The Centers for Medicare & Medicaid Services (CMS) usually doesn't get much of a response from the public when it puts new "information collection requirements" through the standard federal review process.
When CMS put an emergency addition to the data collection process for the new Patient Protection and Affordable Care Act (PPACA) "three R's" risk-management programs through a review, health insurers howled.
Anthony Barrueta replied on behalf of Kaiser Permanente.
Matt Eyles of America's Health Insurance Plans (AHIP) and Kris Haltmeyer of the Blue Cross and Blue Shield Association sent in a joint letter on behalf of the U.S. health insurer community.
CMS officials were supposed to give an estimate of how much time insurers would spend checking and explaining their three R's data submissions, and the health insurer representatives strained to find ways to tell CMS how wrong they think the CMS burden estimates were.
"We believe CMS grossly underestimates the magnitude of the work associated with completing the checklist" and explaining what CMS sees as data problems, Barrueta writes in the Kaiser Permanente letter.
CMS and insurers are battling over the data submissions because drafters of PPACA created three huge new programs for insurers — a temporary reinsurance program, a permanent risk-adjustment program, and a temporary risk corridors program — in effort to protect insurers against the risk that giant, unexpected, PPACA-related swings in claims risk would kill commercial health insurers.
CMS is using a broad insurer fee to fund the reinsurance program, but the risk-adjustment program requires insurers with enrollees with low risk scores to send cash to competitors with enrollees with high risk scores, and the risk corridors program requires insurers with good underwriting results to send cash to competitors with poor underwriting results.
CMS has been using different types of data to run each program and it required high-level health insurance company executives to attest to the completeness and accuracy of the data submitted.
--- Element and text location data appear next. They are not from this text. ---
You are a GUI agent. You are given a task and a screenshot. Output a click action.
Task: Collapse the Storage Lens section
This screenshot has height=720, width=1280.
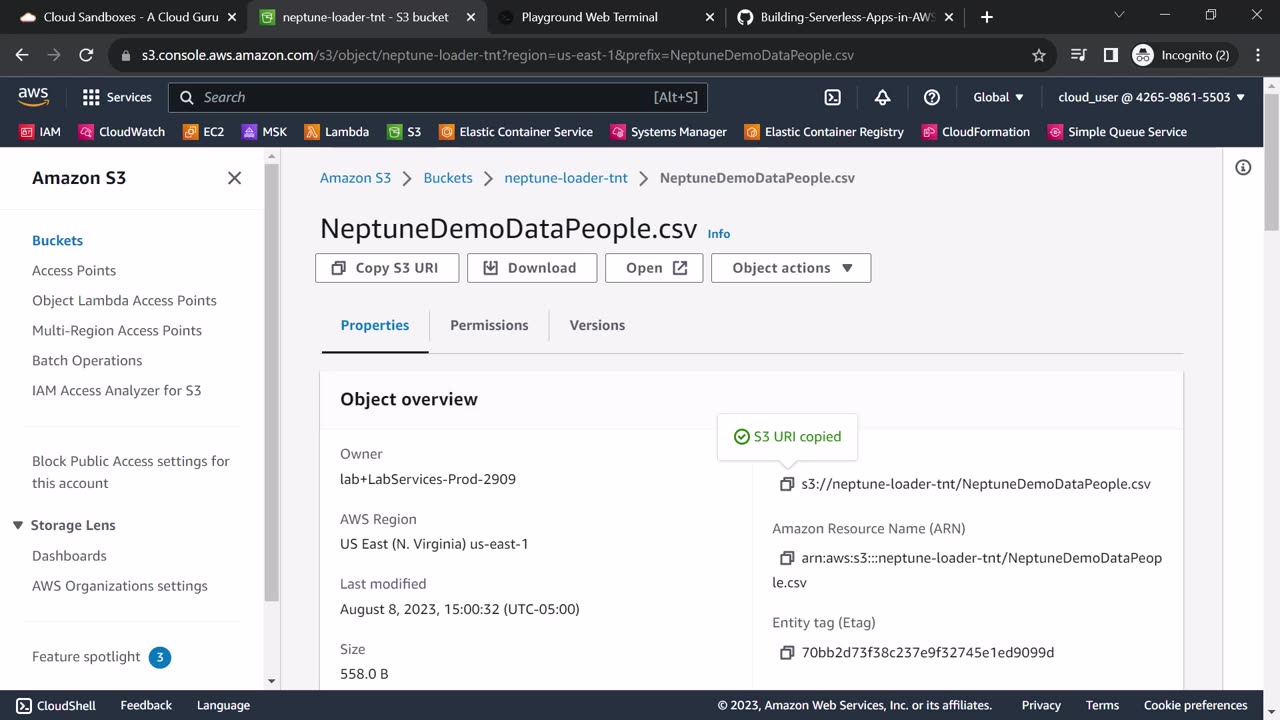(18, 526)
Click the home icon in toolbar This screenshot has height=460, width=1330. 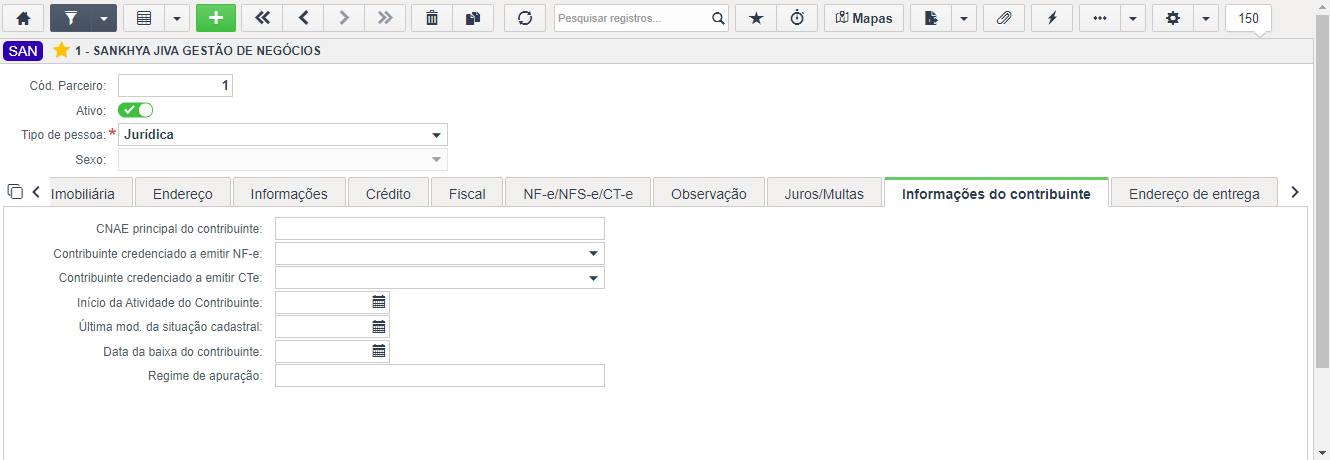(24, 18)
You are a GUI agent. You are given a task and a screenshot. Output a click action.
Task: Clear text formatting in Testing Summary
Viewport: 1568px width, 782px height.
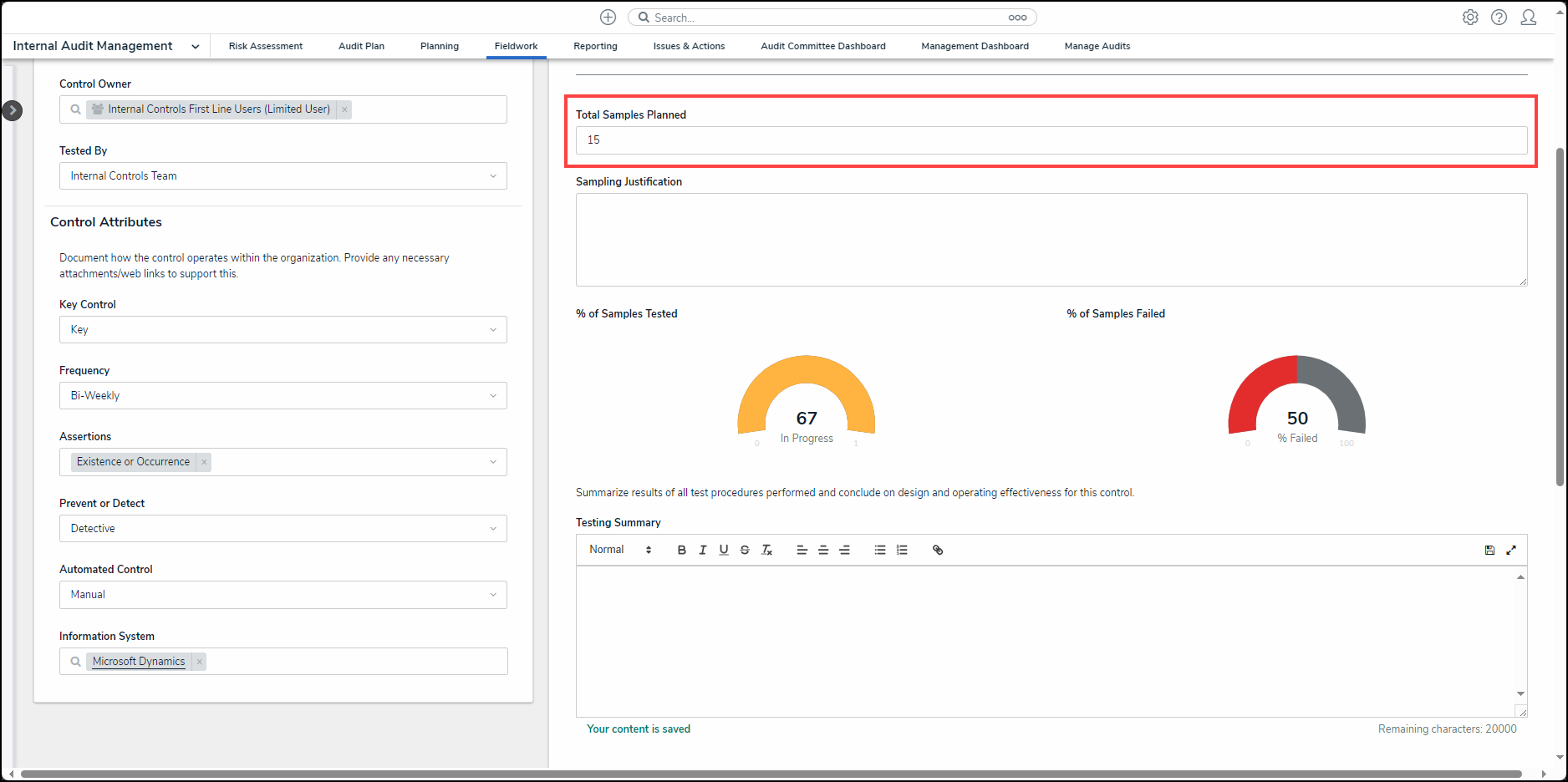[766, 550]
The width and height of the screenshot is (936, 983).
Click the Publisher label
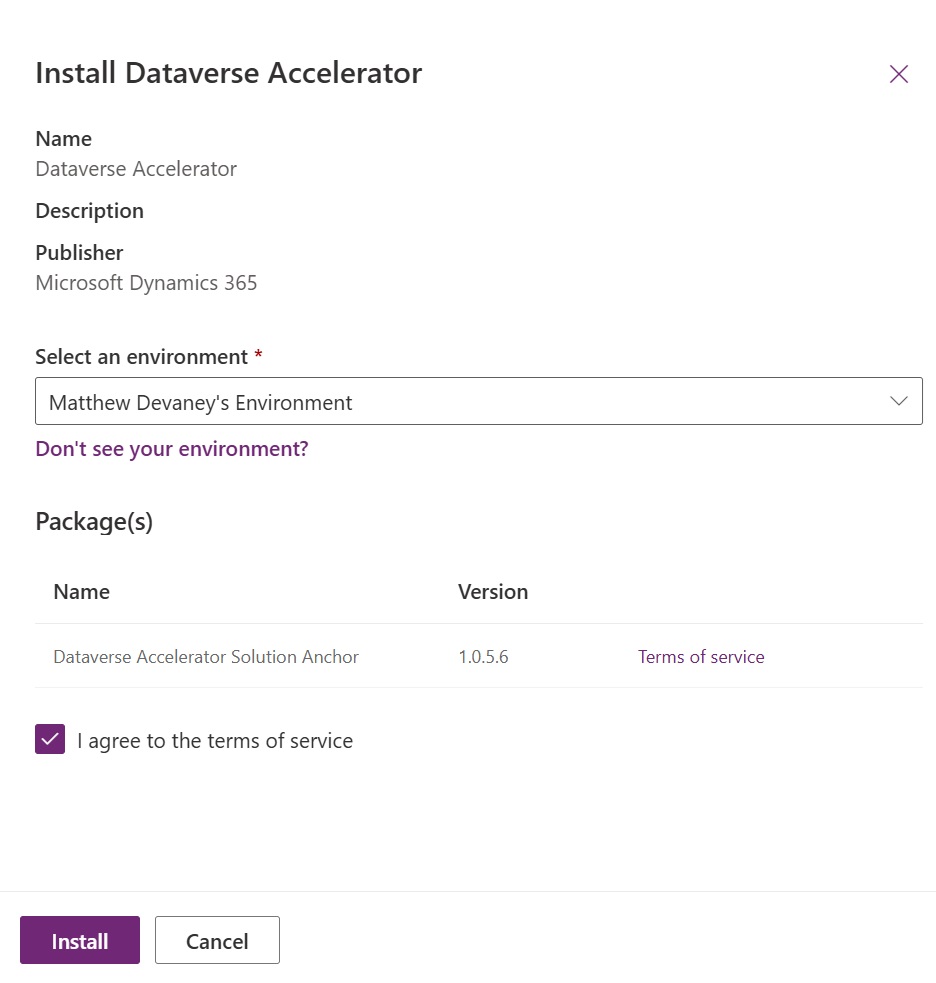pyautogui.click(x=79, y=253)
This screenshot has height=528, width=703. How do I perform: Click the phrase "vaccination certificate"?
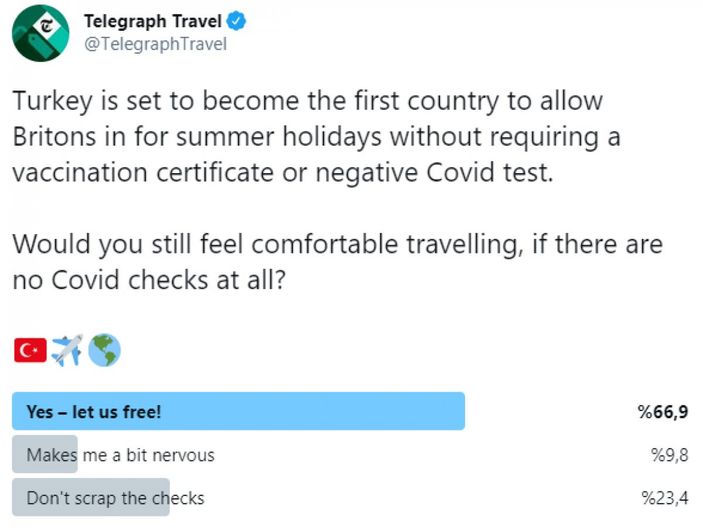tap(159, 171)
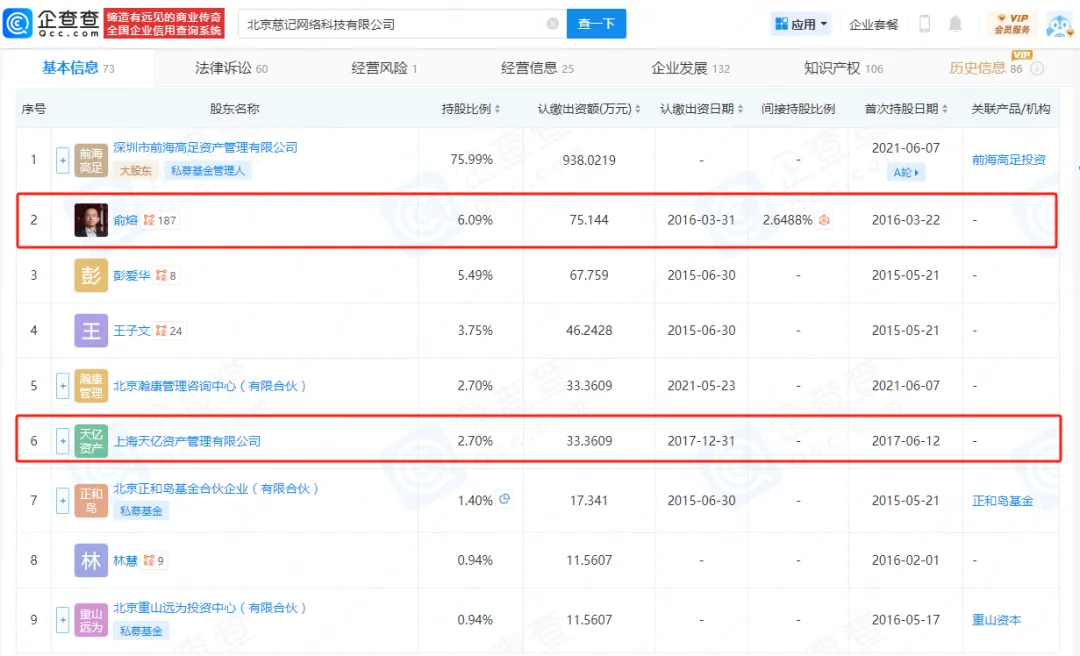1080x656 pixels.
Task: Expand the 上海天亿资产管理有限公司 row
Action: click(x=62, y=440)
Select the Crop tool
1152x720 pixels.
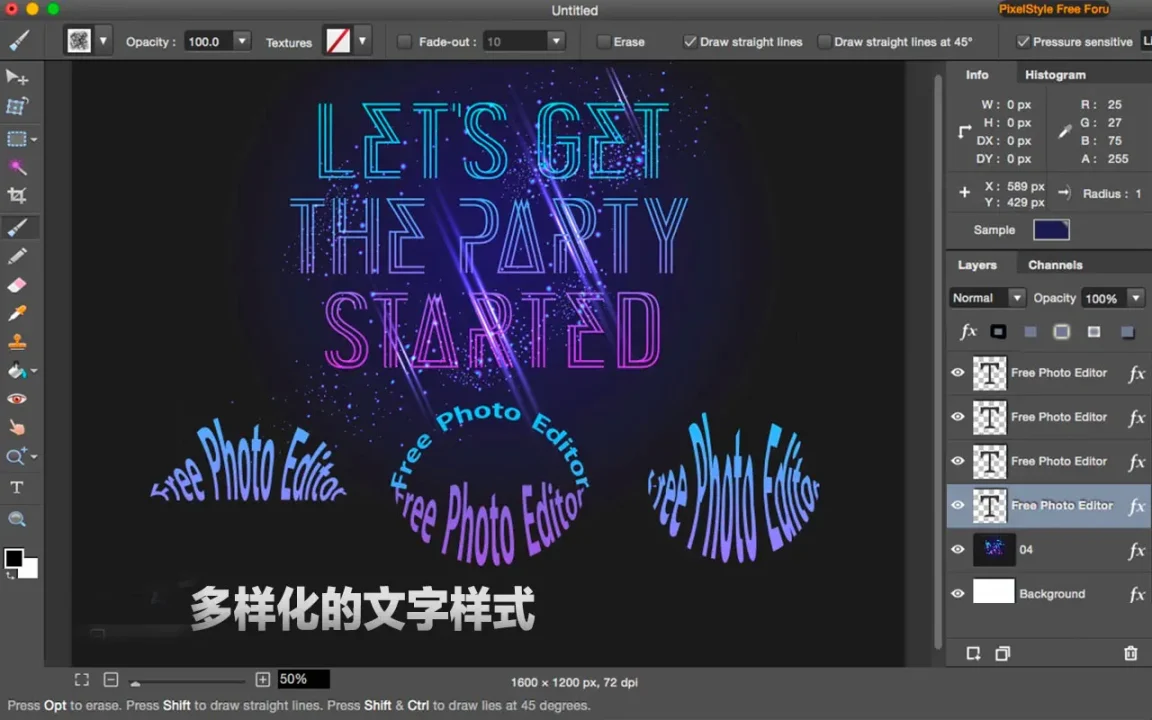(17, 196)
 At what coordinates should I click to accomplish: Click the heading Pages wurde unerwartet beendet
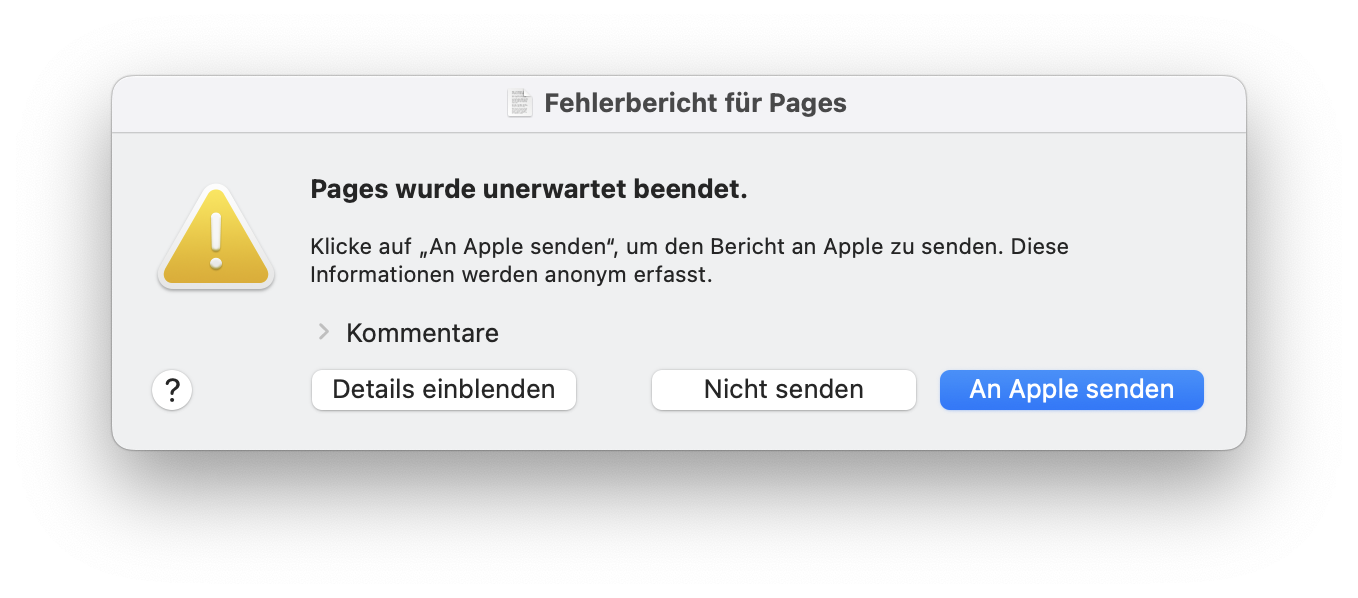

But CMS officials reported in August that the differences between the data reports insurers filed for each of the three R's are so great that it will require many insurers to go through a long checklist to verify the data, verify that the information is correct, and explain why what CMS is seeing as discrepancies exists. The data validation reports were due Sept. 14.
CMS has published preliminary three R's data in ways that make it difficult to analyze how three R's problems could affect insurers, but officials seem to have hinted that the impact could be big enough to do significant harm to some insurers' finances.